Once the line holding "The image size" appears, repeat it and each line after it to the end of the data, exactly and with nothing else; pictures stay out.
*** The input ***
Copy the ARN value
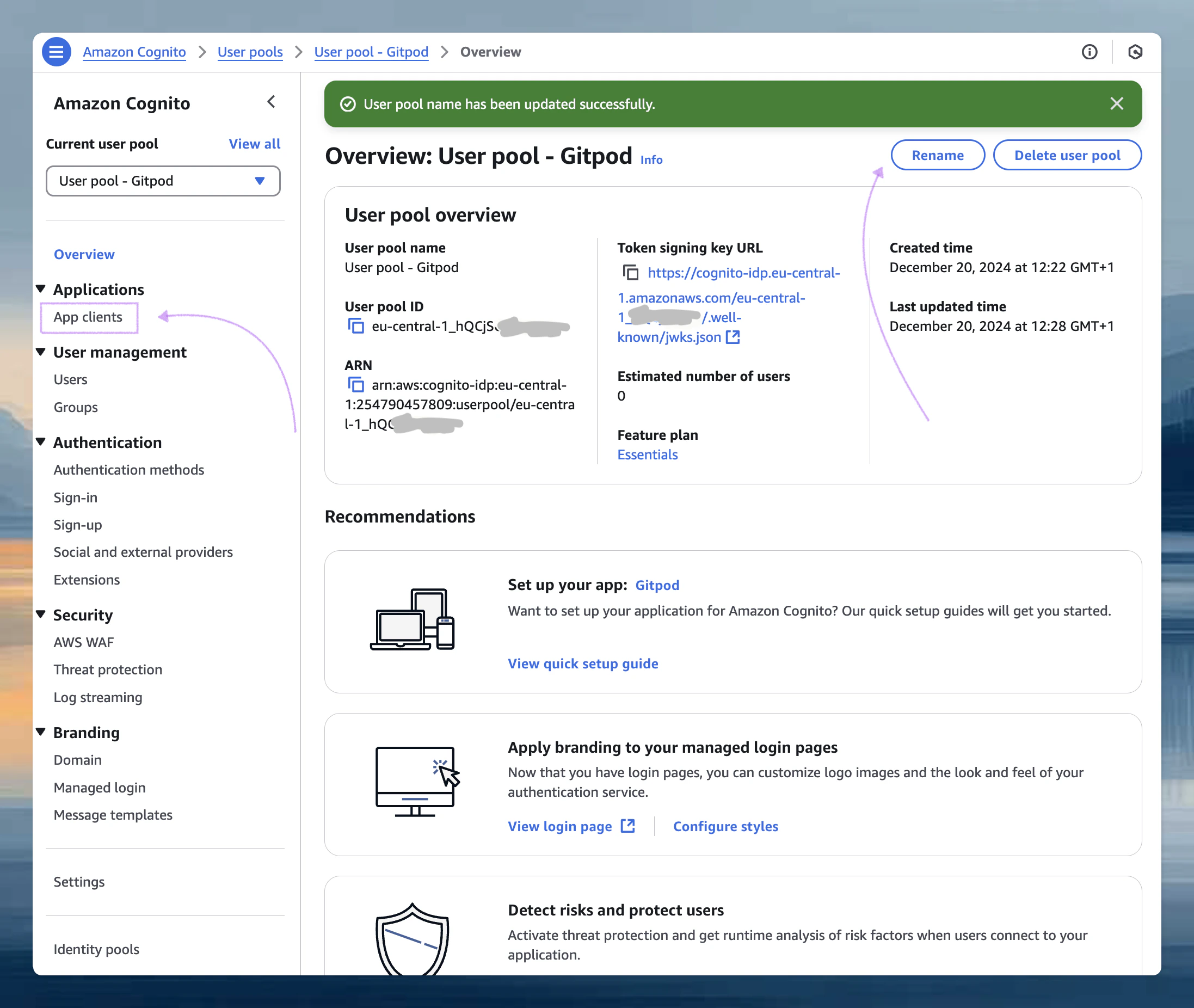Screen dimensions: 1194x1008 (x=356, y=385)
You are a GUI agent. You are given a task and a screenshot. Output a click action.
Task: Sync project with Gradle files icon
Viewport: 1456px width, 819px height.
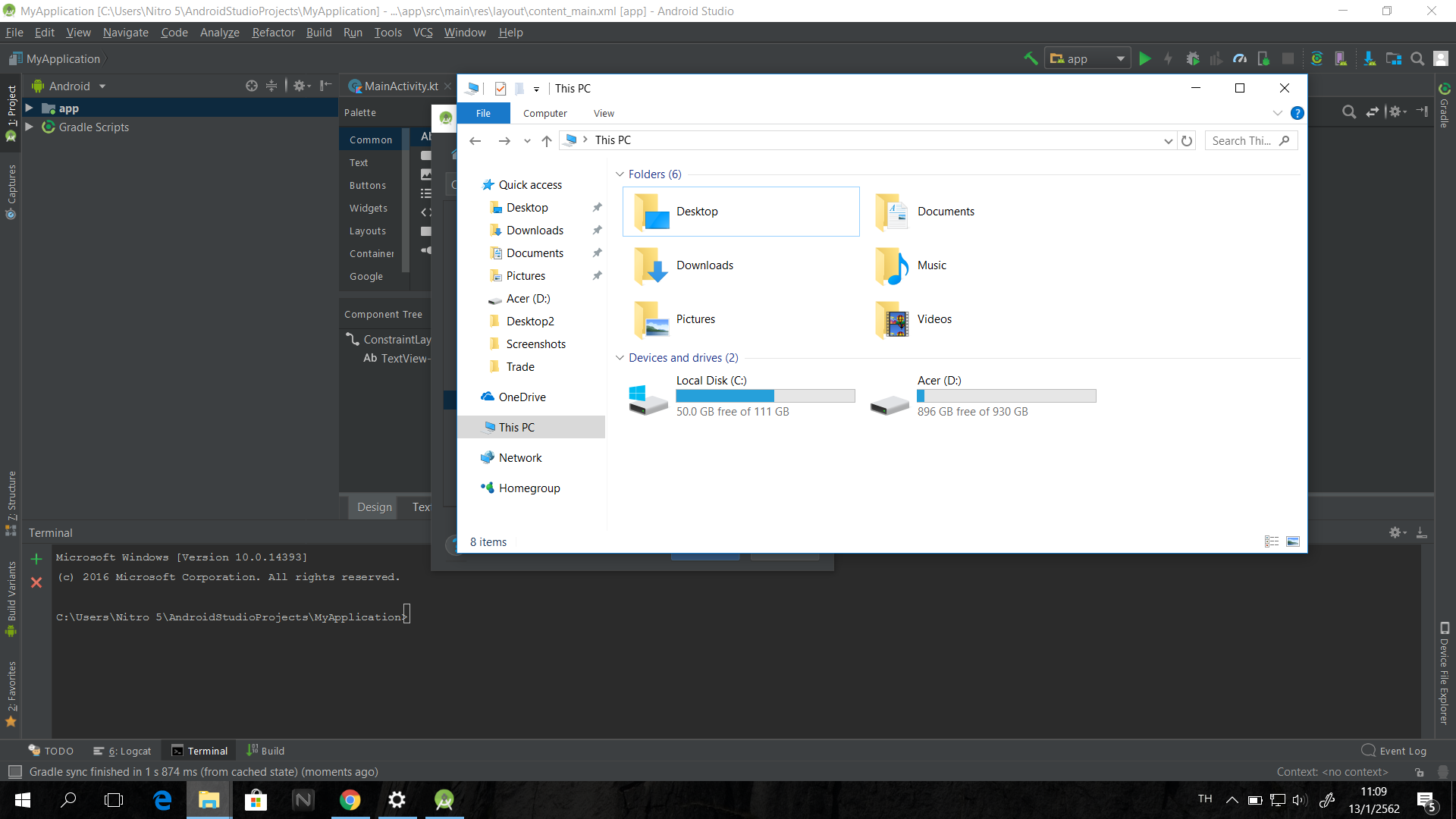click(1316, 58)
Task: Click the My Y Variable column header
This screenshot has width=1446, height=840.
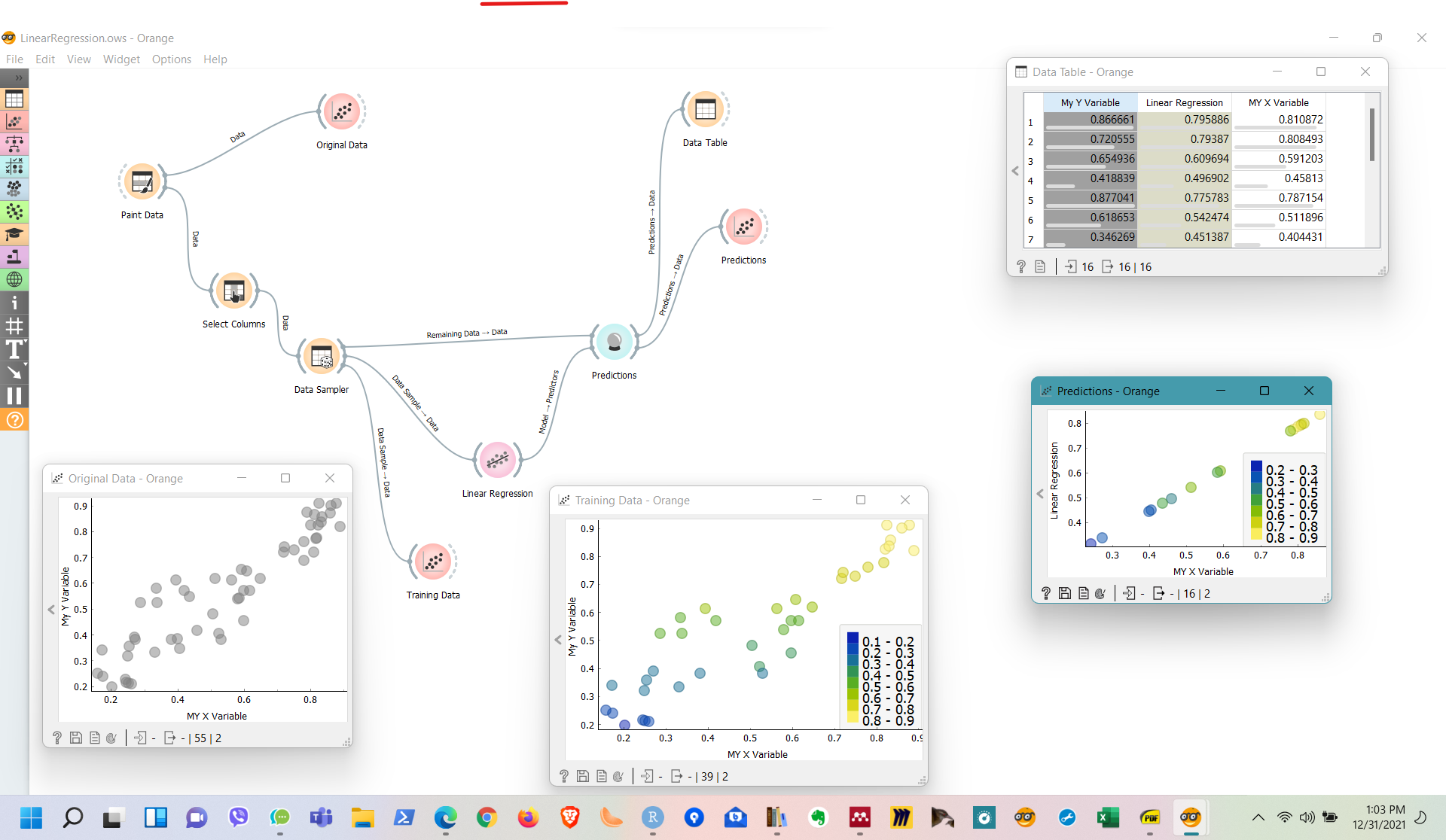Action: [x=1090, y=102]
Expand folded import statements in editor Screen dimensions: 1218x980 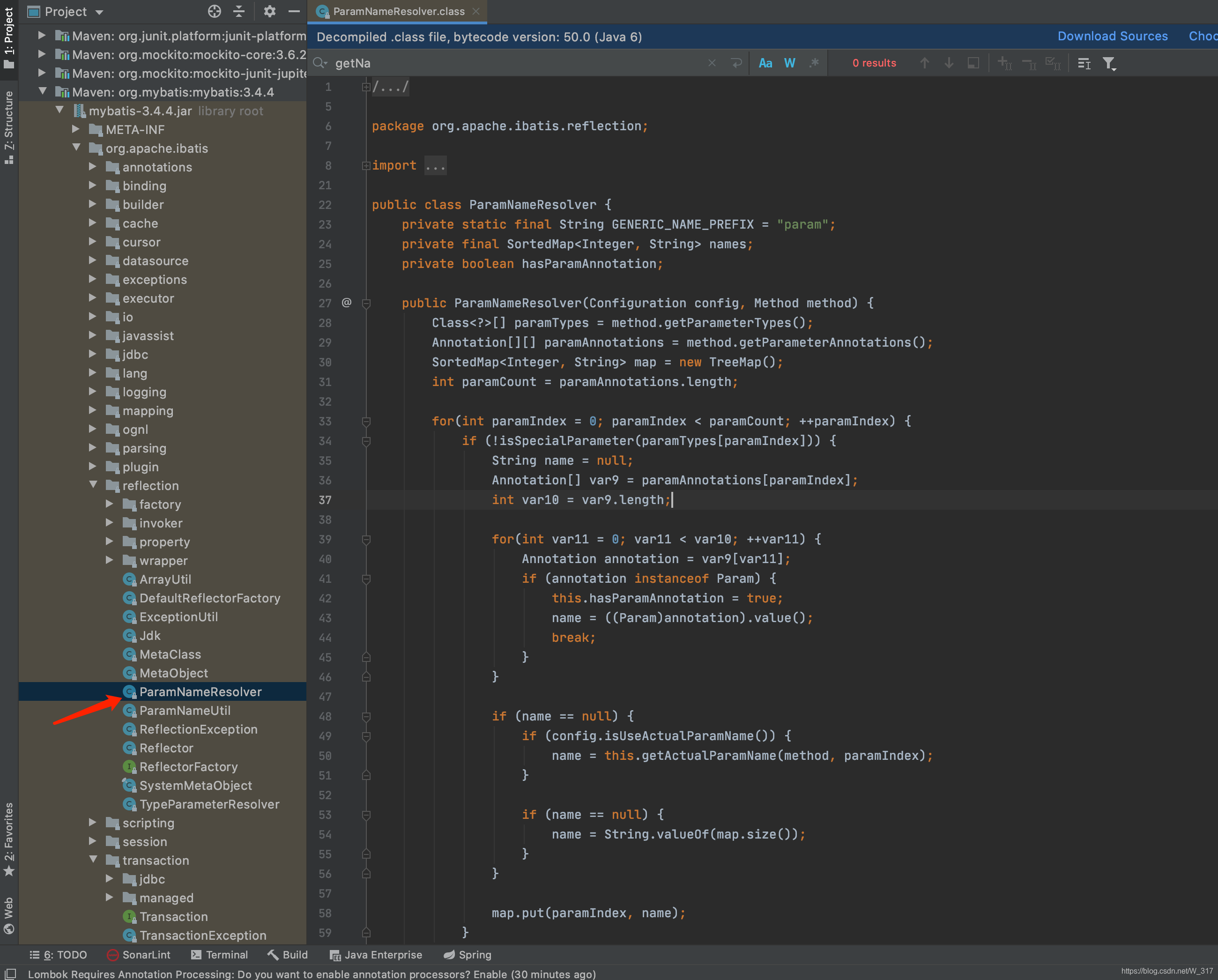click(435, 165)

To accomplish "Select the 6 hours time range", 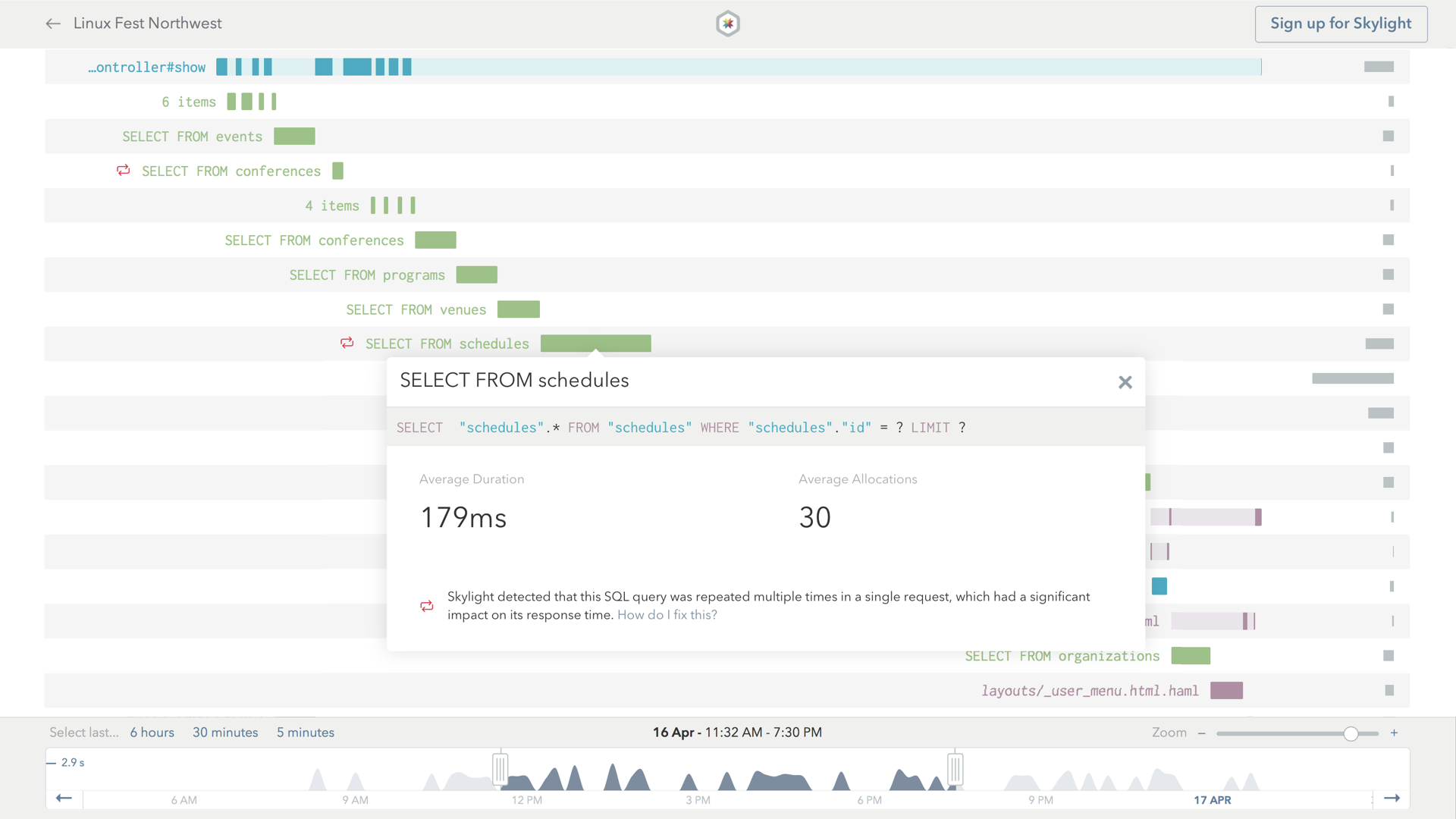I will pyautogui.click(x=152, y=732).
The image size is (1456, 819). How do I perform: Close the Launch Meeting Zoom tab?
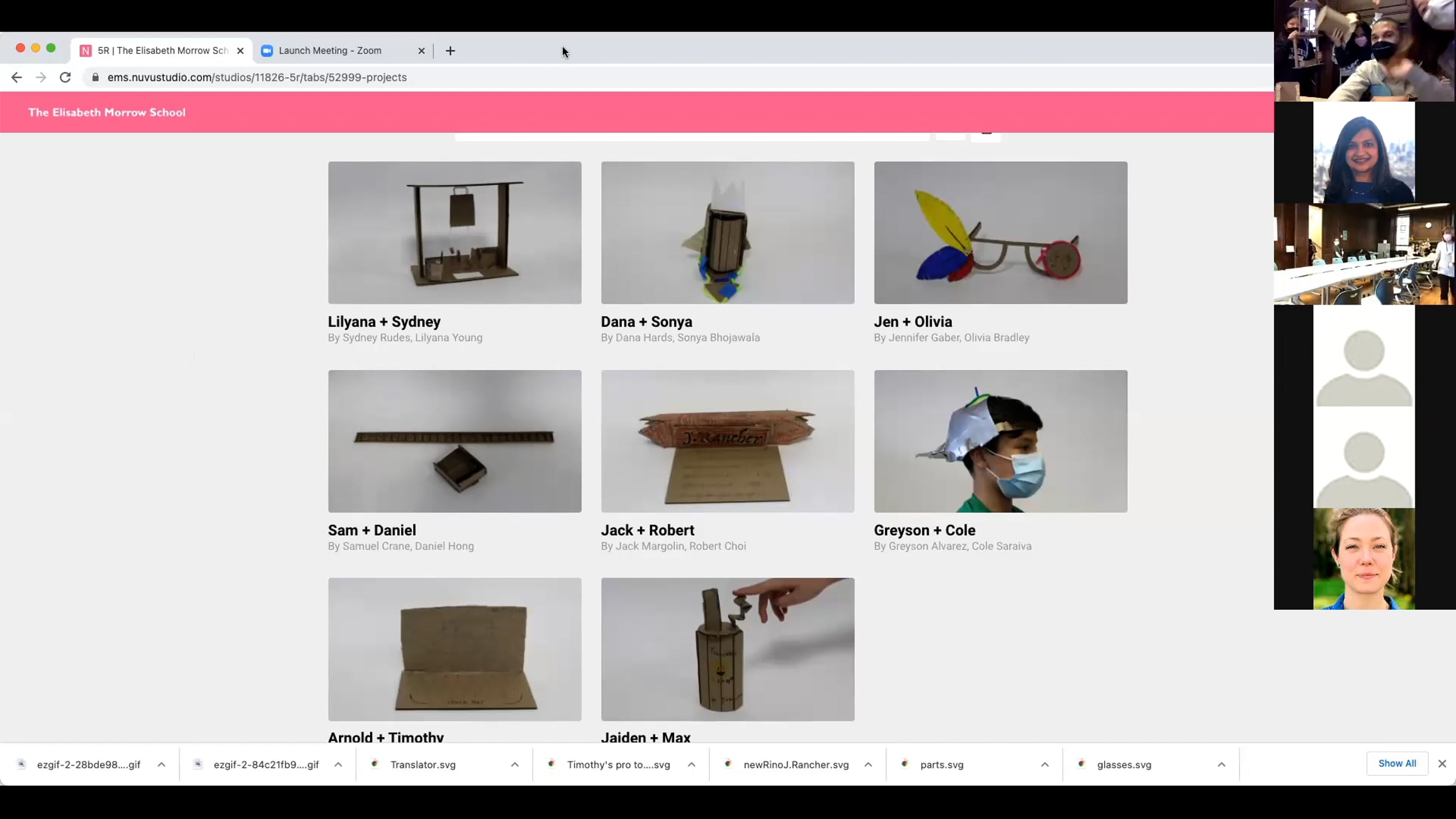click(x=422, y=51)
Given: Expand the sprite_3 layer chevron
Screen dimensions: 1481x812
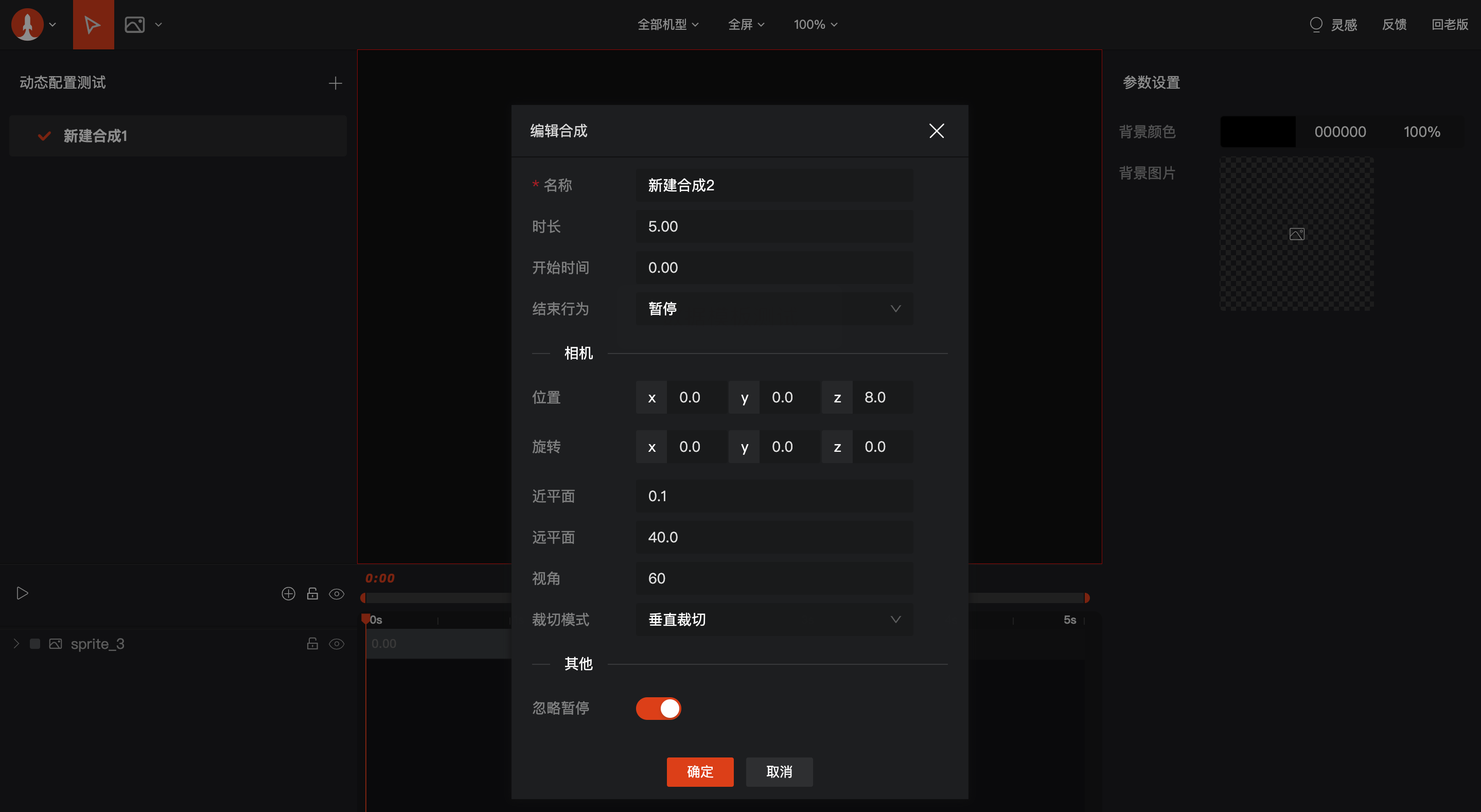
*** End of The input ***
▸ **Answer box**
The image size is (1456, 819). How do I perform: Close the Launch Meeting Zoom tab?
click(x=422, y=51)
Given: Expand the sprite_3 layer chevron
Screen dimensions: 1481x812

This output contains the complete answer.